--- Your instructions ---
Turn every line of the records below into a Markdown table with two columns, Number and Entry. Number the rows in order and leave out blank lines.

--- Stored data ---
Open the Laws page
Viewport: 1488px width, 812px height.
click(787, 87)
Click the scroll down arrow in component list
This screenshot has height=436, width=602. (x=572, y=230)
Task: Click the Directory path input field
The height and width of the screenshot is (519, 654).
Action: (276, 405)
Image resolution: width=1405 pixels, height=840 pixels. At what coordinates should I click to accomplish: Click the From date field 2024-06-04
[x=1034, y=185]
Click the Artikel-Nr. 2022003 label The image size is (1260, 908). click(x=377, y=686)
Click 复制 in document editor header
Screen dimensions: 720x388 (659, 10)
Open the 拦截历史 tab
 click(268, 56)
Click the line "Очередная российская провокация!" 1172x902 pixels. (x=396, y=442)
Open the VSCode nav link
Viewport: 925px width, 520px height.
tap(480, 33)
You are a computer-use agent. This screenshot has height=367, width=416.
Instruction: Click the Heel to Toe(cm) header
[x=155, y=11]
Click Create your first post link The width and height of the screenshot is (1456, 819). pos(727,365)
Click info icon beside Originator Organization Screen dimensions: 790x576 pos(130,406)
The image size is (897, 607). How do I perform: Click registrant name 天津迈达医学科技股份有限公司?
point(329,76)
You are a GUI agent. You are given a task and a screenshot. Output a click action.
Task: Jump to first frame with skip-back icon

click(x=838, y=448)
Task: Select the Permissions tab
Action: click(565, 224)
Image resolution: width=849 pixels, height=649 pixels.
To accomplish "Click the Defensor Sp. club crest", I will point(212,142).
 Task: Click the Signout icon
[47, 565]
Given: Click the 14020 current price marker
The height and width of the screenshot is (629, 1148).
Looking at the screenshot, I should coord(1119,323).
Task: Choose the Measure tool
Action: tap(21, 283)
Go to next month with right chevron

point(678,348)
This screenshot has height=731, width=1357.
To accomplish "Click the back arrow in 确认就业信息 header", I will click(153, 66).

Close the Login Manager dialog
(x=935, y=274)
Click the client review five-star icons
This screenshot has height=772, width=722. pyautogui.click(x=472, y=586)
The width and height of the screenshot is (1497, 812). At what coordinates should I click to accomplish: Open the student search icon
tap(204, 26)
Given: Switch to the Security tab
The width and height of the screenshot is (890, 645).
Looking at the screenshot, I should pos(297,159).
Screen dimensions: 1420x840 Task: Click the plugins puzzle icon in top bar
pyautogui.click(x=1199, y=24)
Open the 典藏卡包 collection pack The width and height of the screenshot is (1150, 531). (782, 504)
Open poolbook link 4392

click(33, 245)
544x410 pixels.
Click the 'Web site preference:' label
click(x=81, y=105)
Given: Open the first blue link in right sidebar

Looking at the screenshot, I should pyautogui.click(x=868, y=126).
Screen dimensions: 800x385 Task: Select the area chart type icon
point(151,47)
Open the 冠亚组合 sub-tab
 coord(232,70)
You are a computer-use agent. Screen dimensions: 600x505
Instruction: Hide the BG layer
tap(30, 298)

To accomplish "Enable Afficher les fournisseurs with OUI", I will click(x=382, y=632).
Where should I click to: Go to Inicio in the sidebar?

--- Task result ---
| Number | Entry |
|---|---|
| 1 | Open the Laws page |
| 2 | Viewport: 1488px width, 812px height. |
| 3 | click(787, 87) |
| 4 | Click the scroll down arrow in component list |
| 5 | This screenshot has height=436, width=602. (x=572, y=230) |
| 6 | Task: Click the Directory path input field |
| 7 | The height and width of the screenshot is (519, 654). |
| 8 | Action: (276, 405) |
| 9 | Image resolution: width=1405 pixels, height=840 pixels. At what coordinates should I click to accomplish: Click the From date field 2024-06-04 |
| 10 | [x=1034, y=185] |
| 11 | Click the Artikel-Nr. 2022003 label The image size is (1260, 908). click(x=377, y=686) |
| 12 | Click 复制 in document editor header |
| 13 | Screen dimensions: 720x388 (659, 10) |
| 14 | Open the 拦截历史 tab |
| 15 |  click(268, 56) |
| 16 | Click the line "Очередная российская провокация!" 1172x902 pixels. (x=396, y=442) |
| 17 | Open the VSCode nav link |
| 18 | Viewport: 925px width, 520px height. |
| 19 | tap(480, 33) |
| 20 | You are a computer-use agent. This screenshot has height=367, width=416. |
| 21 | Instruction: Click the Heel to Toe(cm) header |
| 22 | [x=155, y=11] |
| 23 | Click Create your first post link The width and height of the screenshot is (1456, 819). pos(727,365) |
| 24 | Click info icon beside Originator Organization Screen dimensions: 790x576 pos(130,406) |
| 25 | The image size is (897, 607). How do I perform: Click registrant name 天津迈达医学科技股份有限公司? |
| 26 | point(329,76) |
| 27 | You are a GUI agent. You are given a task and a screenshot. Output a click action. |
| 28 | Task: Jump to first frame with skip-back icon |
| 29 | click(x=838, y=448) |
| 30 | Task: Select the Permissions tab |
| 31 | Action: click(565, 224) |
| 32 | Image resolution: width=849 pixels, height=649 pixels. |
| 33 | To accomplish "Click the Defensor Sp. club crest", I will point(212,142). |
| 34 |  Task: Click the Signout icon |
| 35 | [47, 565] |
| 36 | Given: Click the 14020 current price marker |
| 37 | The height and width of the screenshot is (629, 1148). |
| 38 | Looking at the screenshot, I should coord(1119,323). |
| 39 | Task: Choose the Measure tool |
| 40 | Action: tap(21, 283) |
| 41 | Go to next month with right chevron |
| 42 | point(678,348) |
| 43 | This screenshot has height=731, width=1357. |
| 44 | To accomplish "Click the back arrow in 确认就业信息 header", I will click(153, 66). |
| 45 | Close the Login Manager dialog |
| 46 | (x=935, y=274) |
| 47 | Click the client review five-star icons |
| 48 | This screenshot has height=772, width=722. pyautogui.click(x=472, y=586) |
| 49 | The width and height of the screenshot is (1497, 812). At what coordinates should I click to accomplish: Open the student search icon |
| 50 | tap(204, 26) |
| 51 | Given: Switch to the Security tab |
| 52 | The width and height of the screenshot is (890, 645). |
| 53 | Looking at the screenshot, I should pos(297,159). |
| 54 | Screen dimensions: 1420x840 Task: Click the plugins puzzle icon in top bar |
| 55 | pyautogui.click(x=1199, y=24) |
| 56 | Open the 典藏卡包 collection pack The width and height of the screenshot is (1150, 531). (782, 504) |
| 57 | Open poolbook link 4392 |
| 58 | click(33, 245) |
| 59 | 544x410 pixels. |
| 60 | Click the 'Web site preference:' label |
| 61 | click(x=81, y=105) |
| 62 | Given: Open the first blue link in right sidebar |
| 63 | Looking at the screenshot, I should pyautogui.click(x=868, y=126). |
| 64 | Screen dimensions: 800x385 Task: Select the area chart type icon |
| 65 | point(151,47) |
| 66 | Open the 冠亚组合 sub-tab |
| 67 |  coord(232,70) |
| 68 | You are a computer-use agent. Screen dimensions: 600x505 |
| 69 | Instruction: Hide the BG layer |
| 70 | tap(30, 298) |
| 71 | To accomplish "Enable Afficher les fournisseurs with OUI", I will click(x=382, y=632). |
| 72 | Where should I click to: Go to Inicio in the sidebar? |